The fingerprint data recorded by the scanner would only be stored on the phone, and it would not be transmitted to a database, eliminating concerns regarding information privacy, and identity theft, according to Apple.

However, Howard Stahl, computer science professor at Santa Monica College, does not agree.

"I wouldn't do it," he said. "I would not give them my fingerprint. If a hacker was to get to the location of the phone where the fingerprints are saved, they are able to put their fingerprints there instead of yours, and now you have been locked out of your phone."

Too many risks come with the fingerprint feature that Apple introduced in their new models.

"There are a lot of concerns regarding that fingerprint," Stahl said. "People might want to think carefully before they give Apple their fingerprint because there is no way to take it back.”

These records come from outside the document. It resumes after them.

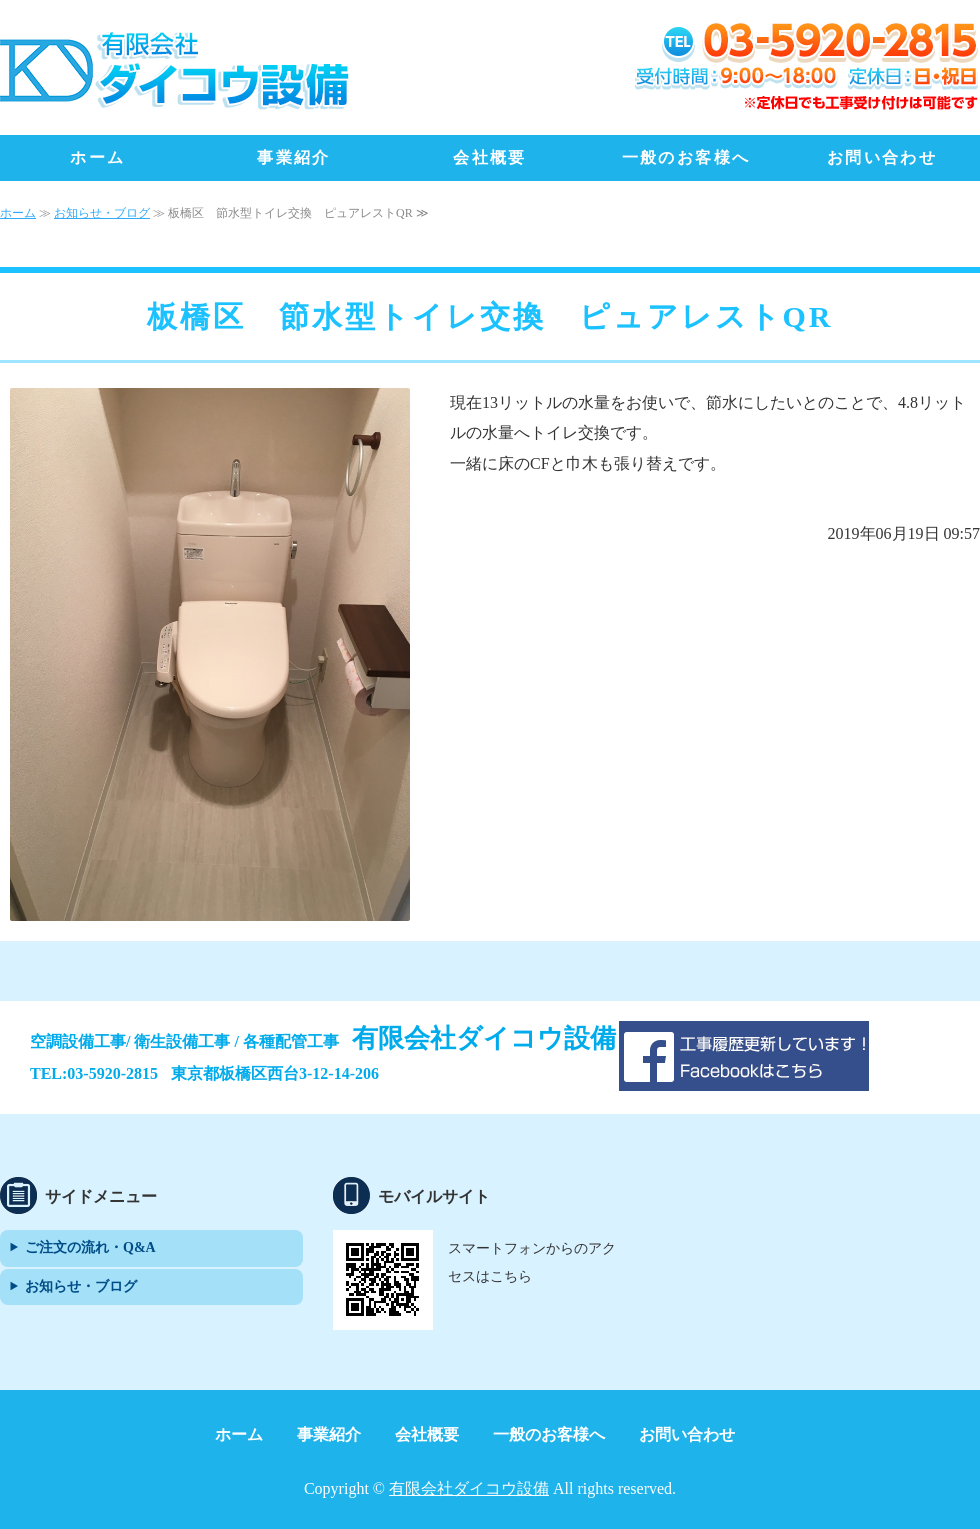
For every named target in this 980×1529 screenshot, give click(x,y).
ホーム (97, 157)
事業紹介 (294, 157)
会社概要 (490, 157)
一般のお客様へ (686, 157)
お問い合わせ (882, 157)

The fingerprint scanner has never been incorporated into a cellphone before, Stahl warned. There may be certain loopholes and initial hiccups that could be risky for a user's privacy and security.

Nevertheless, SMC students seem nonchalant and unfazed by the potential virtual threats that the iPhone 5s may present. Many of them think the convenience and the coolness factor outweigh the cost of a security breach.

"I don't think it's unsafe; I don't mind," said David Javidzid, an SMC philosophy major.

I was initially in favor of the fingerprint scanner when I first heard of it because I thought it sounded nifty, reminiscent of those high-tech gadgets from science fiction movies.

Fantasy and conspiracy theories aside, Apple claims that fingerprints recorded by the scanner are perfectly safe due to the fact that they are stored locally on the phone and not saved in a database.

The fingerprint scanner is still a largely unexplored territory, and when you factor in loopholes, glitches and hackers into the equation, the iPhone 5s just is not worth the danger.

"It is a new feature, so some of it might just be rumors or innuendos, but hopefully it will get more clear once people get used to how it works, the way it works, how they are securing it, and whether it is really as secure as they say,” said Stahl.

I normally cannot wait to get my hands on the latest iPhone, but since Apple is insistent on the fingerprint scanner, I will be keeping my hands (and fingerprints) away from the iPhone 5s.